Assise sous la varangue de sa majestueuse maison de planteurs, le visage enfoui au creux de ses mains, Elisa tente de retrouver un peu de sa capacité d’analyse et de sa sérénité.

Elle est encore toute entière sous l’empire de l’émotion qui s’est emparée d’elle ce matin à la découverte des archives familiales enfouies au fond d’une vieille malle métallique entreposée dans les combles de cette demeure coloniale juchée sur les hauteurs dominant la baie de St Paul. Demeure dont elle vient d’hériter d’un oncle privé de descendance.

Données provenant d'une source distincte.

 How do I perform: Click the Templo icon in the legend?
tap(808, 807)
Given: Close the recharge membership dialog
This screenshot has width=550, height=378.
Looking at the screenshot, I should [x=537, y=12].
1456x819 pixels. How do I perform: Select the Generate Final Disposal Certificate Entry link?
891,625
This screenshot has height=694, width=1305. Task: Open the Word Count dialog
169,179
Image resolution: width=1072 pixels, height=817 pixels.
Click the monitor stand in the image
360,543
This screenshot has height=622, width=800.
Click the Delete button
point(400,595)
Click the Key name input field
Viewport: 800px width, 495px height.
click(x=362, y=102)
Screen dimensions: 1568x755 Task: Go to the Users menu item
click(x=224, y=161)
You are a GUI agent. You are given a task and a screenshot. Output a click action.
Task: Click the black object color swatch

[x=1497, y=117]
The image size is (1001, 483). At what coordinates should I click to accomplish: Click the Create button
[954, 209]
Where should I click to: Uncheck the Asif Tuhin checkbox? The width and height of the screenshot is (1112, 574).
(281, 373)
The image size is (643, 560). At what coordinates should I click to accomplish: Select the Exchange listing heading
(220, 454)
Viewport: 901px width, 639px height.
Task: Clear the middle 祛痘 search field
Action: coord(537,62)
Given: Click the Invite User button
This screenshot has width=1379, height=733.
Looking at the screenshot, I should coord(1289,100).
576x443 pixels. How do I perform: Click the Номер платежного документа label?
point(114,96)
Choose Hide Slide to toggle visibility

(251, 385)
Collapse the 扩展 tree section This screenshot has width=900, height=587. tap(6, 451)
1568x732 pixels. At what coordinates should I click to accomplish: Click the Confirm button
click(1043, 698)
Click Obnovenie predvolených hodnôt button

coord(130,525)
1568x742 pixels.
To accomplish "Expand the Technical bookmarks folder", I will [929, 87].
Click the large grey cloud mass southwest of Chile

A plus de soixante ans, découvrir que ses lointains ancêtres appartenaient à l’ignoble caste des esclavagistes de l’île Bourbon est un choc. Un choc effroyable pour une femme dont l’enfance fut profondément marquée par l’œuvre d’Harriet Beacher Stowe : « la case de l’oncle Tom ».

Elle se revoit, rouge de fièvre, enfouie sous une pile de couvertures dans sa petite maison des Vosges. Il lui semble entendre encore résonner à ses oreilles la patiente voix de son père lui lisant soir après soir, assis à son chevet, quelques nouveaux chapitres de ce roman. L’oncle Tom était alors devenu pour elle une sorte de grand-père d’adoption dont les malheurs la révoltaient.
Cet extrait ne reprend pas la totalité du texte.